*Work instructions*: Only an exact repetition of the entries counts as an answer.

*Task input*:
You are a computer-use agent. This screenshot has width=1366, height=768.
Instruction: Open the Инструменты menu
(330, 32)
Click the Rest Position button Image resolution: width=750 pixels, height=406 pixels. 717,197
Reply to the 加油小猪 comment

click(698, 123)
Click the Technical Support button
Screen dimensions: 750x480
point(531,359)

*Your response*:
You are a computer-use agent. This screenshot has width=1366, height=768.
Instruction: Open the Инструменты menu
(330, 32)
Click the Rest Position button Image resolution: width=750 pixels, height=406 pixels. 717,197
Reply to the 加油小猪 comment

click(698, 123)
Click the Technical Support button
Screen dimensions: 750x480
point(531,359)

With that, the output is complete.